When initial reports made goofs that stuck ever after

Those aren’t the kinds of things the OP is talking about.

I read this somewhere else on the Straight Dope, so take it with a grain of salt.
U. S. Grant was born Hiram S Grant. The S didn’t stand for anything on account of being named after two relatives who’s first name began with S. When he enlisted in West Point the army erroneously thought the S stood for Simpson, since that was his mother’s maiden name. He later changed his name to Ulysses Sampson Grant.

I didn’t find out until quite recently that the “From Hell” letter reportedly written by Jack the Ripper was actually fabricated by a newspaper.

Where did you learn that? I thought that the writer of the From Hell letter is, and has always been, unknown. :confused:

The bolded sentence actually applies to Harry S Truman. As for Grant:

It’s true that Simpson was his mother’s maiden name. His “homepage” states (without citing a reference):

One of my favorites, quoting from wikipedia:

“The number of human chromosomes was published in 1923 by Theophilus Painter. By inspection through the microscope, he counted 24 pairs, which would mean 48 chromosomes. His error was copied by others and it was not until 1956 that the true number, 46, was determined by Indonesia-born cytogeneticist Joe Hin Tjio.”

There’s the whole Columbus and the “Indians” thing, which has lasted a pretty long time…

Speaking of Indians: Gypsies (Roma) are from India, not from Egypt.

And less because a lot is bound up by oxalates.

But the original Popeye ate sweet potatoes not spinach. :stuck_out_tongue:

Though hundreds of letters claiming to be from the killer were posted at the time of the Ripper murders, many researchers argue that the “From Hell” letter is one of a handful of possibly authentic writings received from the murderer.

You are so very close to being correct, however. The “Dear Boss” letter seems to have been a journalistic hoax.

Nome, Alaska name.

A British officer making a chart wrote “Name?” next to this village when he didn’t know the name. The mapmaker read this as “Nome” and put that down as the name of the village, and it’s stuck since then. The town tried to change it’s name once, but the US Post Office refused to accept that.

(There’s another theory that this village was named after the Nome valley in Norway, which was somewhat near the birthplace of the towns’ founder. But that’s much less fun.)

Arab, Alabama vs. Arad, Alabama.
The name of the town was an unintentional misspelling by the U.S. Postal Service in 1882 of the city’s intended name, taken from Arad Thompson, the son of the town founder and first postmaster Stephen Tuttle Thompson.
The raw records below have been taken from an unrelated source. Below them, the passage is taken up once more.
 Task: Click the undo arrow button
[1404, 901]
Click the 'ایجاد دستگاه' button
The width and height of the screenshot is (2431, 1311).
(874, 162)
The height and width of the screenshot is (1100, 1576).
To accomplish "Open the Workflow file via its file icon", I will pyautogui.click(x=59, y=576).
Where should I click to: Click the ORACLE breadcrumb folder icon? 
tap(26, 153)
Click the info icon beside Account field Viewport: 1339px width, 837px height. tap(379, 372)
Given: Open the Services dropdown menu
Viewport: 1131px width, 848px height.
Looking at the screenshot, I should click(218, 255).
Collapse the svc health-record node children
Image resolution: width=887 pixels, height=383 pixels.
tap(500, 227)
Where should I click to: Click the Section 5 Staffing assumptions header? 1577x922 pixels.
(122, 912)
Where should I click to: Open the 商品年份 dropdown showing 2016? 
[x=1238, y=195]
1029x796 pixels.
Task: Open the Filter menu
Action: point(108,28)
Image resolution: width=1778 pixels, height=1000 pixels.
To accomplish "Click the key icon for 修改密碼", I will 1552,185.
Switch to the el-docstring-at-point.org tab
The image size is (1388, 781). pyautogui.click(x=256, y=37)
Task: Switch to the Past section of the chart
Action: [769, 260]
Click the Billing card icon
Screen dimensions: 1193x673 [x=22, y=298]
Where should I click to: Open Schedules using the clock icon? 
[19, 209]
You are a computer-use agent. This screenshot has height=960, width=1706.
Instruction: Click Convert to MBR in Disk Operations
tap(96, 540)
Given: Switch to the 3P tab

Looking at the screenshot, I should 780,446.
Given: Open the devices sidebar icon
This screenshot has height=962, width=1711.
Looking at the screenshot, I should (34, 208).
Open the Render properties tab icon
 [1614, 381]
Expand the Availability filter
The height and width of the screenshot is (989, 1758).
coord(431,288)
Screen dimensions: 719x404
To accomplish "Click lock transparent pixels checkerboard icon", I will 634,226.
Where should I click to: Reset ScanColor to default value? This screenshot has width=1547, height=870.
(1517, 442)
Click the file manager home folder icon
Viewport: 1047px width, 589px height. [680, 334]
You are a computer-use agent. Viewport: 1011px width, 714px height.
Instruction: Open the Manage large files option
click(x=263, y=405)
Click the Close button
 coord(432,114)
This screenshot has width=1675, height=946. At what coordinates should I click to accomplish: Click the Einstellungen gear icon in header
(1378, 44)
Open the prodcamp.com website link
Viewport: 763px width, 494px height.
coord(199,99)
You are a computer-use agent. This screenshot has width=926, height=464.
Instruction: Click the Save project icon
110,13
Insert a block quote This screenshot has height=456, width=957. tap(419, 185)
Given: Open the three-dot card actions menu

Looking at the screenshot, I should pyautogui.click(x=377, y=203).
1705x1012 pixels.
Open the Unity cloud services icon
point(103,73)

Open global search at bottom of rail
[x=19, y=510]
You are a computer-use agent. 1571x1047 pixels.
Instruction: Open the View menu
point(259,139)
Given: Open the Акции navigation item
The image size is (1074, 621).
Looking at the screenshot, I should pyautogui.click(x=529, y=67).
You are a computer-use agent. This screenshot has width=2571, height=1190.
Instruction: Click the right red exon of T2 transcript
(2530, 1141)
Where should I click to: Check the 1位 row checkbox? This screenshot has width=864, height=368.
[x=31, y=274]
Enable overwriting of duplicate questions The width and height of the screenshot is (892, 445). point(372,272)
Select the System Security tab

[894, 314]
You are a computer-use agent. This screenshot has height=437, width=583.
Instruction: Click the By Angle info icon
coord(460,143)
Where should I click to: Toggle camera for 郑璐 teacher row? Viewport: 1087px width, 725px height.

Two other names for the town were sent to the Postal Service for consideration: “Ink” and “Bird”. Arab has frequently been noted on lists of unusual place names.[4]

from Wiki: https://en.wikipedia.org/wiki/Arab,_Alabama

In a similar vein, the current distance of 60’6" from home plate to the pitcher’s rubber was due to misreading the intended distance.When the dimension was changed from 50 feet in 1893, it was supposed to be 60 feet even, written as 60’0", but the zero was read as a six and the mistake stuck.

Not propaganda but misinformation to disguise RADAR.

It’s not completely false–vitamin A is necessary for vision. For a person with low vitamin A levels, eating carrots will improve their eyesight. But once you reach the needed level, additional vitamin A does not improve your eyesight.

The New York Times account of the 38 witnesses who saw Kitty Genovese being attacked for half an hour but didn’t bother call the police is completely false:


That’s a good one.

There’s also “the woman who sued McD’s and won millions as her coffee was too hot

" a 79-year-old woman who suffered third-degree burns in her pelvic region when she accidentally spilled hot coffee in her lap after purchasing it from a McDonald’s restaurant, ultimately Liebeck was only awarded $640,000. Liebeck was hospitalized for eight days while she underwent skin grafting, followed by two years of medical treatment."

Coffee was dangerously hot, McDs had been warned, she suffered serious injury and collected less than a million.

Does the Drake Equation qualify?

Everyone ‘knows’ that the Drake Equation is used to calculate the probability of life in the universe. And by plugging a few numbers in, it is basically proved that there must be countless civilizations out there.

In fact it was produced as a discussion paper at the initial SETI conferences - designed to stimulate ideas about how best to search for any detectable communication transmissions from other sources.

The initial report was that “Mama” Cass Elliot of The Mamas and the Papas choked to death on a ham sandwich. She was very obese so it was easy for people to believe in a negative way. In fact she didn’t choke on anything; it was her heart that gave out. However many people from the Baby Boomer generation believe that choking while eating did it.